Bei plötzlich auftretenden Heißhungerattacken lohnt sich der Griff nach dem Fläschchen mit Vanille. Einige Tropfen des ätherischen Vanilleöls auf ein Tuch oder in eine Duftlampe getröpfelt, vertreibt diese typischen winterlichen Genüsse, die der Körper fast schon instinktiv einfordert. Ähnlich verhält es sich auch mit dem Duft der Zitrone, der übrigens nachweislich in einem Büro bei allen dort arbeitenden Menschen zu einer Leistungssteigerung führen und zeitgleich auch dafür sorgen kann, dass die allgemeine Stimmung angehoben wird. Doch damit nicht genug: Eine Massage mit einem Basis-Massageöl und einigen wenigen Tropfen Zitronenduftöl entspannt wunderbar die Muskulatur und haucht dem Geist ebenso einen Kick an Frische ein als auch dem Körper.
Bei Konzentrationsstörungen heißt es die Duftlampe aufstellen und zu einigen Tropfen Cajeput, Lemongras, Basilikum, Wacholder, Pfefferminz oder auch Rosmarin und Bergamotte greifen. Sind es nicht die Störungen der Konzentrationsfähigkeit, sondern liegen die Nerven aufgrund unterschiedlicher stressiger Situationen blank, dann wirken ebenfalls innerhalb einer Duftlampe oder in einem entspannenden Vollbad ein Hauch von Lavendel, Kamille, Melisse, Mandarine, Ylang-Ylang oder Weihrauch.
Zeigt sich die Liebesunlust angesichts der nieder gedrückten Stimmung, dann wirken die ätherischen Öle Ylang-Ylang, Grapefruit, Sandelholz, Rose, Jasmin oder Patchouli leicht aphrodisierend. Am besten nimmt man bei diesem "Problem" ein schönes warmes Vollbad und gibt einige Tropfen des ätherischen Öls nach Wahl in das Wasser, dämpft das Licht und lässt seine Lieblingsmusik laufen. Übrigens lässt sich mit dem betörenden Duft der Rose gleichzeitig eine im Keller befindliche Stimmung wieder etwas in die Höhe heben und kann folglich somit gleich zwei typische Winterbeschwerden mit einen Mal abmildern.

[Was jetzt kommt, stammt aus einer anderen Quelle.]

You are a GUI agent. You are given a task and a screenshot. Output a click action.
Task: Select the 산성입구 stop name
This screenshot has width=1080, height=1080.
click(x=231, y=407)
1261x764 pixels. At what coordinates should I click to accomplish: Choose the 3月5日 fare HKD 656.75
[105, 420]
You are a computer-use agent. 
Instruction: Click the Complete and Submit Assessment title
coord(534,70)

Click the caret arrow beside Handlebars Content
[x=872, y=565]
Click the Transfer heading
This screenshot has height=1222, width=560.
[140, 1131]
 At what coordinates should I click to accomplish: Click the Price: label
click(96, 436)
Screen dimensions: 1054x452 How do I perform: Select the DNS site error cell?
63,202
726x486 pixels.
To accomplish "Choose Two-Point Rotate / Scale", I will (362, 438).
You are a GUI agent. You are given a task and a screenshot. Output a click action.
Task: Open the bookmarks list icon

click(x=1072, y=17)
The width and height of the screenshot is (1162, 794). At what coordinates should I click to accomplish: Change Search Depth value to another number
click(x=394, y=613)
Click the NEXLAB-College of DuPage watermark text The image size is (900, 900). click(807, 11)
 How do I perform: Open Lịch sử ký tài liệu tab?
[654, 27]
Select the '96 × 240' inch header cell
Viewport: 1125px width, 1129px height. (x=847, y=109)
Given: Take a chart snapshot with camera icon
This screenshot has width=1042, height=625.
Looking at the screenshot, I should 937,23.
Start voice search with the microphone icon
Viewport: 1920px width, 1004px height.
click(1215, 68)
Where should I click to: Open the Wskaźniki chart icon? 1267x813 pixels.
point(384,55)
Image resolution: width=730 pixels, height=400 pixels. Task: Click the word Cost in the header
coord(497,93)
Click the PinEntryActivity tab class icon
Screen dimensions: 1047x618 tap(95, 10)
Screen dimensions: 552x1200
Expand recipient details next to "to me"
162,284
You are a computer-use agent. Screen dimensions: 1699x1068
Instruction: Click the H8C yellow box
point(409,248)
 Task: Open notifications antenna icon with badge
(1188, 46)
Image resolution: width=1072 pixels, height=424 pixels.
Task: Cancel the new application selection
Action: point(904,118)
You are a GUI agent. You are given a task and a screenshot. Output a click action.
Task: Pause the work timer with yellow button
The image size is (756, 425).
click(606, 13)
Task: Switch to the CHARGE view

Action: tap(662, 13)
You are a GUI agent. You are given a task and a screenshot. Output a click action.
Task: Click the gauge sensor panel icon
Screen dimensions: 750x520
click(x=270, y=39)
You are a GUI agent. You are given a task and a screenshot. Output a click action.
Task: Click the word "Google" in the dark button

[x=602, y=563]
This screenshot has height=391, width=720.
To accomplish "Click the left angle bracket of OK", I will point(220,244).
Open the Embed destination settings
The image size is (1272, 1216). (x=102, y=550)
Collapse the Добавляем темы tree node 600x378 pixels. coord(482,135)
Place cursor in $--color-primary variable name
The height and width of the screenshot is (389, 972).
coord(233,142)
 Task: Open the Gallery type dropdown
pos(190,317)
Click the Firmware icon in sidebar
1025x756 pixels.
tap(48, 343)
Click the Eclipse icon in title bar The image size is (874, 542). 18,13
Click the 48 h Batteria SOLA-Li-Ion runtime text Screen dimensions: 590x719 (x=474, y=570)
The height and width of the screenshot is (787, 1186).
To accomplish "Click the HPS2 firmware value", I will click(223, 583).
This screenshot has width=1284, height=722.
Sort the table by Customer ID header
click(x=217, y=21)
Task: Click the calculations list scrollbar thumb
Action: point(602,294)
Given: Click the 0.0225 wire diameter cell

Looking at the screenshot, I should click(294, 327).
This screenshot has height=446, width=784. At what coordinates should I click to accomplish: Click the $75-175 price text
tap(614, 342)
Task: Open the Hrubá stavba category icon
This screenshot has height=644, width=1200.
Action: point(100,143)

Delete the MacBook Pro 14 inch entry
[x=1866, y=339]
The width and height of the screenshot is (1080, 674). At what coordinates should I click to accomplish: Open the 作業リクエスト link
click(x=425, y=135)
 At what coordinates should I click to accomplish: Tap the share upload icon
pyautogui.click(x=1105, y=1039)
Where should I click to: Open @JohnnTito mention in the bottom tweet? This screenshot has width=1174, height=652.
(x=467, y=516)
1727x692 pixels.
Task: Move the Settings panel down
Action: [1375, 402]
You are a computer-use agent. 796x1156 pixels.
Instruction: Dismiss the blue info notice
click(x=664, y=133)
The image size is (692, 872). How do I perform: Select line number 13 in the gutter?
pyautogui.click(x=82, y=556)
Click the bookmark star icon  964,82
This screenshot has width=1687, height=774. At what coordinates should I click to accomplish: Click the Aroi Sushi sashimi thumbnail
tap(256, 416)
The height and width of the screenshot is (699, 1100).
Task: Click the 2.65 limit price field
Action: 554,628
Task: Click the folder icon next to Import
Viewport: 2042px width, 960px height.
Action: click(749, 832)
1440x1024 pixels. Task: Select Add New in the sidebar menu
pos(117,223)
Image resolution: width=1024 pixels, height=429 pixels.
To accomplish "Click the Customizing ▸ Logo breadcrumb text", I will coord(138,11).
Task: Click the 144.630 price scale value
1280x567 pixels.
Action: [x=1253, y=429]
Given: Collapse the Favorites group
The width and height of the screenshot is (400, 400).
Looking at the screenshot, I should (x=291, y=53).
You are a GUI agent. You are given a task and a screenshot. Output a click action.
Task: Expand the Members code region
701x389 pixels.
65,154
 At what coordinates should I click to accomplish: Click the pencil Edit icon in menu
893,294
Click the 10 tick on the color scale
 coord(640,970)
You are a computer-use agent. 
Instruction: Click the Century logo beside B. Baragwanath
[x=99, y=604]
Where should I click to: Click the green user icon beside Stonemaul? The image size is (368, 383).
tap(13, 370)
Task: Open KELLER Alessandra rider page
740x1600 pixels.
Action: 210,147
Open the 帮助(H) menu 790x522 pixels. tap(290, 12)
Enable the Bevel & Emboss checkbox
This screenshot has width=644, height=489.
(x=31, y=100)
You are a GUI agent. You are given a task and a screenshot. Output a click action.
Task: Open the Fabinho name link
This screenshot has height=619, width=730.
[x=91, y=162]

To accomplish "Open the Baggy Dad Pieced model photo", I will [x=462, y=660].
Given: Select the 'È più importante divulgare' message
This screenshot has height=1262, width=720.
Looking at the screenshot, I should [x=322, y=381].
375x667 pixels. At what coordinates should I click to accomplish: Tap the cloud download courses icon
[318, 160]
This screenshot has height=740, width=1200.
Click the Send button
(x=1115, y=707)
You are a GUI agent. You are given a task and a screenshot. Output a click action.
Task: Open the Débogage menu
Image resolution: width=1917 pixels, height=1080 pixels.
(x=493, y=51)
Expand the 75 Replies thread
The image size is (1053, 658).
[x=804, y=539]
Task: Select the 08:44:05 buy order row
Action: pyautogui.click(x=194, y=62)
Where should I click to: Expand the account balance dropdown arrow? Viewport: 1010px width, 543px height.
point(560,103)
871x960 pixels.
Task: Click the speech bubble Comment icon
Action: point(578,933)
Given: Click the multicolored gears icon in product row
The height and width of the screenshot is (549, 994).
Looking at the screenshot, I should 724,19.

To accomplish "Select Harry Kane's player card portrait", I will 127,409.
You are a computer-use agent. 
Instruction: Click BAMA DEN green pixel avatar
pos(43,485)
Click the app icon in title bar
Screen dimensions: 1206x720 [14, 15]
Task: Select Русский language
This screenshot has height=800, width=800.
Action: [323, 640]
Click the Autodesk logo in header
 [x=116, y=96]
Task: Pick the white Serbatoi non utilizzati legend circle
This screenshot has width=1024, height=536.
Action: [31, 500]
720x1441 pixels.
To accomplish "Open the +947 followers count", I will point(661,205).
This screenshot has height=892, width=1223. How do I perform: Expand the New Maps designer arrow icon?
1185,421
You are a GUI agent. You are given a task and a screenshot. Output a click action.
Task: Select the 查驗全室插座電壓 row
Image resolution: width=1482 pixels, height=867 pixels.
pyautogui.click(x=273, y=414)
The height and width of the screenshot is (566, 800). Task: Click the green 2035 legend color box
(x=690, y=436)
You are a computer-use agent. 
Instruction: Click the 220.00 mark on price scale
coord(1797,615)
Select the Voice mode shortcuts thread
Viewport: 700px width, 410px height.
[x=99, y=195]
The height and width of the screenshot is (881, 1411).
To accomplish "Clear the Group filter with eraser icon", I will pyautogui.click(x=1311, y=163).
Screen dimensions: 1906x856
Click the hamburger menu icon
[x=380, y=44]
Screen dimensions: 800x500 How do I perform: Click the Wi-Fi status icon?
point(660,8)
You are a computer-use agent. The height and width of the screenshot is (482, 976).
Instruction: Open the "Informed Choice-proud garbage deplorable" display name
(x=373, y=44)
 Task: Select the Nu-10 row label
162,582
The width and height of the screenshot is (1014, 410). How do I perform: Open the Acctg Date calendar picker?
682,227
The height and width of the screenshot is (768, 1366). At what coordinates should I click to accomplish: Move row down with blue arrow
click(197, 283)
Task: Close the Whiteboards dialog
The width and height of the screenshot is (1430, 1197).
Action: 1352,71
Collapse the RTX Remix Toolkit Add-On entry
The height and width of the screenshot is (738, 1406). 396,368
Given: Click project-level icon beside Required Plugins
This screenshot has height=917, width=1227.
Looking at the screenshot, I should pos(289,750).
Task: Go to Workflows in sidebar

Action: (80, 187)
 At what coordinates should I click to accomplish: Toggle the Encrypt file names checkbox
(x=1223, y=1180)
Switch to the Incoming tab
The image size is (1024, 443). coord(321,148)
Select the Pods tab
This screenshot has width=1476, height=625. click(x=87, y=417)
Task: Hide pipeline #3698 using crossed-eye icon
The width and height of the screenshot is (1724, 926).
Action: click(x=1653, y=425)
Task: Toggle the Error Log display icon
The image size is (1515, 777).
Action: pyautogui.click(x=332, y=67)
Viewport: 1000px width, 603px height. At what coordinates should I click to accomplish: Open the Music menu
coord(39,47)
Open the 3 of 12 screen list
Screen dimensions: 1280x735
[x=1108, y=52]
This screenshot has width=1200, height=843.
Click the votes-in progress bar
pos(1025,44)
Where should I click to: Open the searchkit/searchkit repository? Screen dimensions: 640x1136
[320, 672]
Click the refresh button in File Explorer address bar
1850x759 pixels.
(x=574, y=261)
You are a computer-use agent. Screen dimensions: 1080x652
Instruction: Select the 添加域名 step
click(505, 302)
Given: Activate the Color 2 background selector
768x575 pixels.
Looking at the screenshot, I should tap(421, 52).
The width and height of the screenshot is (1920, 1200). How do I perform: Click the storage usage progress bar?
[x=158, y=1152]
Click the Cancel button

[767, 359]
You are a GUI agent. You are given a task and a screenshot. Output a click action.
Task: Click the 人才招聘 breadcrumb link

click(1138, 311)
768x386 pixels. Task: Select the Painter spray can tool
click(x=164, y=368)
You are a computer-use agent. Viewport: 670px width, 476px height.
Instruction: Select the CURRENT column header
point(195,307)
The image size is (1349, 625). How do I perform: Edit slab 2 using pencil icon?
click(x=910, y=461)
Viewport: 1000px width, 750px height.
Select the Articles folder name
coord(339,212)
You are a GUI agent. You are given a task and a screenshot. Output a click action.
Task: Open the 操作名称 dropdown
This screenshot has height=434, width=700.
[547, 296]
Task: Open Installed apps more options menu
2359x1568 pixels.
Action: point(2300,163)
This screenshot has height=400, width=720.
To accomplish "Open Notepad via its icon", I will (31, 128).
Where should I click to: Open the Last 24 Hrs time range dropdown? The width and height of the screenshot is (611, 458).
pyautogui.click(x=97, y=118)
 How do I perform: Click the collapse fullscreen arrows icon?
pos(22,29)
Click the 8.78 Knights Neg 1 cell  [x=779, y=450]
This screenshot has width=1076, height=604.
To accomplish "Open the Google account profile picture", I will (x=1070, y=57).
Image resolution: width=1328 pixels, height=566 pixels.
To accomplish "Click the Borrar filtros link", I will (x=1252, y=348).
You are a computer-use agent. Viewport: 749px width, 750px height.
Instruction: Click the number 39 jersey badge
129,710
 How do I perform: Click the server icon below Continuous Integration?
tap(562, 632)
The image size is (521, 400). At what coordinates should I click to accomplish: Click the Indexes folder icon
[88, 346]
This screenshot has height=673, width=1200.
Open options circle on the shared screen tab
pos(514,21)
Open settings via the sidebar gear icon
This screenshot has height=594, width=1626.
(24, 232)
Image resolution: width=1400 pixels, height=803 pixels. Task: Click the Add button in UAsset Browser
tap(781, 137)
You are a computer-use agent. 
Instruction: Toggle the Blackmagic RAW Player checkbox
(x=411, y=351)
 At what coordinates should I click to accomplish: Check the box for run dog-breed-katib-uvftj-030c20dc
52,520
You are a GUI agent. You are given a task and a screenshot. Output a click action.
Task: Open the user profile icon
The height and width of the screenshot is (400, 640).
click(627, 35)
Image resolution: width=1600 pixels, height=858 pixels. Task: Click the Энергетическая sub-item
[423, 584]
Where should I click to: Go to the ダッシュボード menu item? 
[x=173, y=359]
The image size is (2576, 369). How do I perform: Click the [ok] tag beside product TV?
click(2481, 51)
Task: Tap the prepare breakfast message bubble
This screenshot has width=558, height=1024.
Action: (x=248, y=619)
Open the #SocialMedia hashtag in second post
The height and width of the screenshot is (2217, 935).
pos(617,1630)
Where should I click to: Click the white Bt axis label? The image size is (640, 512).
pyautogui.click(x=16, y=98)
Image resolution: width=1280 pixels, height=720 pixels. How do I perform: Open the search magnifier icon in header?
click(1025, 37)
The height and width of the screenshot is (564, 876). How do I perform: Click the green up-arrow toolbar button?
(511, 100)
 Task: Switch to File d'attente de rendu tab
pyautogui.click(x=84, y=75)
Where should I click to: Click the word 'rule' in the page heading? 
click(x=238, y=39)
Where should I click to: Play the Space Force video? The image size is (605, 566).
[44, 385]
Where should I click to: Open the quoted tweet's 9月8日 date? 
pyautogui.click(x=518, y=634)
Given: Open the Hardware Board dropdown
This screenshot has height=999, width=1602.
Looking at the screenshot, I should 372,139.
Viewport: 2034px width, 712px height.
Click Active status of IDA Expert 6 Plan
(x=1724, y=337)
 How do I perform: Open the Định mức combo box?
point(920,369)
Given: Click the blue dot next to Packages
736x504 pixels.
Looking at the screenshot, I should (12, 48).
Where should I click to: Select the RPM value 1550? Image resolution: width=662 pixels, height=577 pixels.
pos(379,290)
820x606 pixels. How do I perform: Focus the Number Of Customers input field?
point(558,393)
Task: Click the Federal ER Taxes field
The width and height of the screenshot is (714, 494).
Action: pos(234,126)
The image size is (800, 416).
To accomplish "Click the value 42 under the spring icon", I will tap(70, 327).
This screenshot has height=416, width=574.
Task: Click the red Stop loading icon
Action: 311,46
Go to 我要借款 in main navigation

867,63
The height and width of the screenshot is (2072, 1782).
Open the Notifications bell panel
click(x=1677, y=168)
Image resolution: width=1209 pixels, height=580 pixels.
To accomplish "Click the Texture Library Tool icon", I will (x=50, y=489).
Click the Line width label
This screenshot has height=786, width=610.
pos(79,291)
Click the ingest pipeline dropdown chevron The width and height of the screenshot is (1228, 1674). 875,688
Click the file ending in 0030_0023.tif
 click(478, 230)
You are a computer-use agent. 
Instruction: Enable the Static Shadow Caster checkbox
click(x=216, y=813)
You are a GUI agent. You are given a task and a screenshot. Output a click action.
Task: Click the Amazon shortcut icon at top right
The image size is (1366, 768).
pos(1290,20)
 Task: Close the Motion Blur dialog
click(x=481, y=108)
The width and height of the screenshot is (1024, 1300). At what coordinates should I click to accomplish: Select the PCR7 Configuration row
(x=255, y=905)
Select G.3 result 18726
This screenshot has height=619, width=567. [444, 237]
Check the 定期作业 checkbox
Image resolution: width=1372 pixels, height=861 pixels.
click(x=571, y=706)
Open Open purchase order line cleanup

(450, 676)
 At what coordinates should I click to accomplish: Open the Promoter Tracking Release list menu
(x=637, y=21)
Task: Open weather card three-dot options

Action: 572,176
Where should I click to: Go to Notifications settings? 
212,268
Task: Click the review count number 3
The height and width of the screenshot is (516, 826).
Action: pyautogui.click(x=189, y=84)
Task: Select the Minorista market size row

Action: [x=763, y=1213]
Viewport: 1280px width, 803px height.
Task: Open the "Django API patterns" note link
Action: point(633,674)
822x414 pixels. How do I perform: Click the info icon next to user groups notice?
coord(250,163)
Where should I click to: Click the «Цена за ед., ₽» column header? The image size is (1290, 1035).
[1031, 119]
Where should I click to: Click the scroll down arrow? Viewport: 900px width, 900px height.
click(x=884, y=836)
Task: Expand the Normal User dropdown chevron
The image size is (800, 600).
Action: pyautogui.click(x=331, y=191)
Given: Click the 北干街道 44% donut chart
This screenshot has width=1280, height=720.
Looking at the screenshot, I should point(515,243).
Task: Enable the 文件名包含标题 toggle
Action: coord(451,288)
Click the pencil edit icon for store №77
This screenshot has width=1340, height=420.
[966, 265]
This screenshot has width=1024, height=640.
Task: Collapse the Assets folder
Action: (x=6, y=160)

Wichtig ist es jedoch im Rahmen einer Aromatherapie darauf zu achten, dass man 100% reine ätherische Öle verwendet und diese generell sparsam einsetzt. Unerheblich ist hierbei, ob es sich um eine Duftlampe, ein Vollbad, Massageöl oder auch einige Tropfen auf dem Kissen handelt. Gerade bei hochwertigen Ölen können sonst rasch Hautreizungen oder Kopfschmerzen entstehen und würden somit den erwünschten Wirkungen zuwiderlaufen.